Boko Haram has splintered into three factions, with one wing increasingly willing to kill as it maintains contact with terror groups in North Africa and Somalia, diplomats and security sources say. That, as well as its increasingly violent attacks, have some worried the group will carry out further attacks around Christmas and New Year’s.
Last year, a series of Christmas Eve bombings in the central Nigerian city of Jos claimed by Boko Haram killed at least 32 people and wounded at least 74 others.
With those attacks in mind, the U.S. Embassy in Nigeria’s capital of Abuja issued a warning Friday to citizens to be “particularly vigilant” around churches, large crowds and areas where foreigners congregate.
Analysts say the government’s response remains strained as President Goodluck Jonathan, a Christian from the country’s south, remains worried about alienating the country’s predominantly Muslim north with heavy-handed tactics. In 2009, a military and police crackdown following rioting by Boko Haram members in and around Maiduguri left 700 people dead.

(Entries for locating text and elements)
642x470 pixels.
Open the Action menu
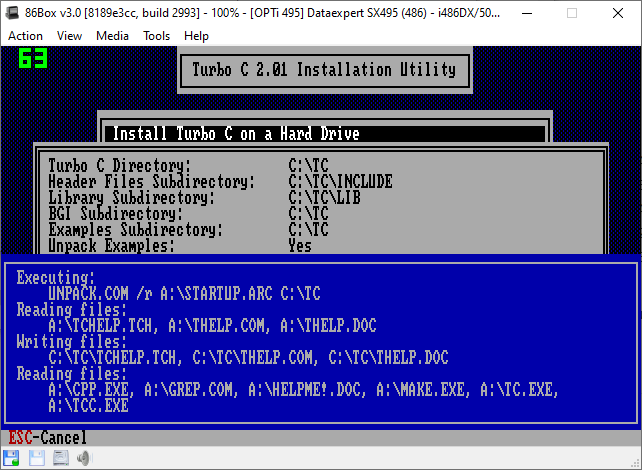25,35
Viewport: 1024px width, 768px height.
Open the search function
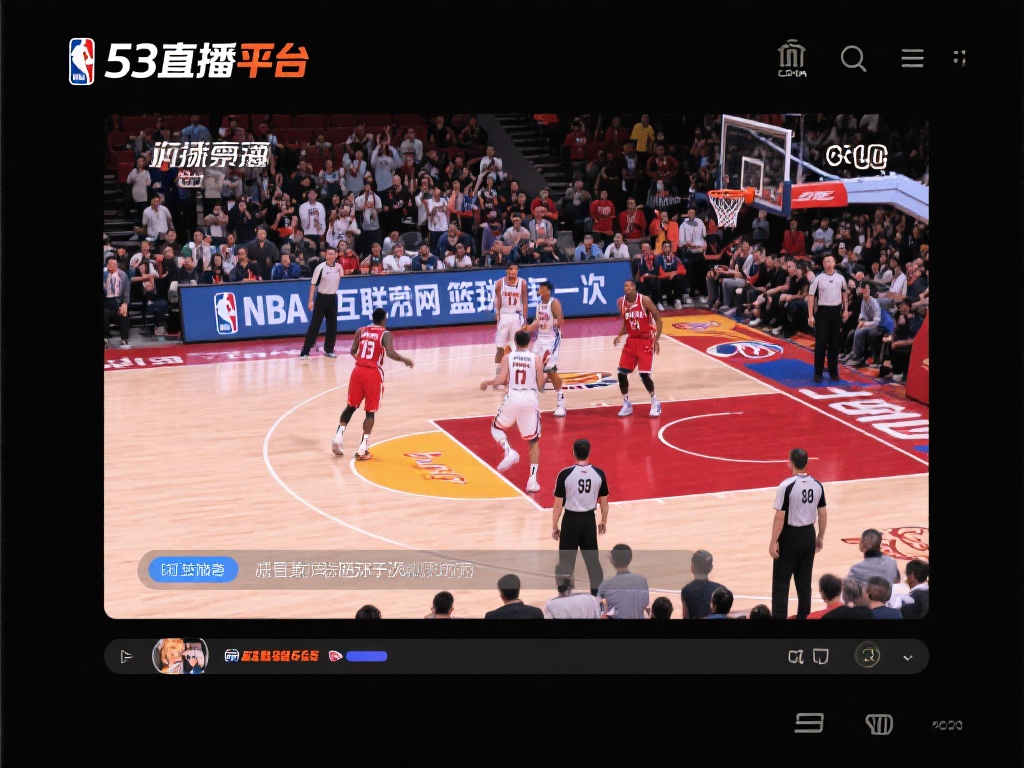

> **TO BE DONE**:
1. Reproduce the stretch of the Boko Haram article from "With those attacks" through "where foreigners congregate.", word for word.
2. Carry on the Boko Haram article from where it stops.

> **WRITTEN ANSWERS**:
1.
With those attacks in mind, the U.S. Embassy in Nigeria’s capital of Abuja issued a warning Friday to citizens to be “particularly vigilant” around churches, large crowds and areas where foreigners congregate.

2.
Yet since Thursday, authorities have been using paramilitary police and soldiers more freely. Tanko, the Yobe state police commissioner, said joint patrols by the military and police would continue.
“When you are fighting people you don’t know, you cannot say that’s the end of the exercise,” Tanko said. “We are trying to ensure that will be the end, but we are monitoring what is going on. But we know we cannot specifically say that will be the end.”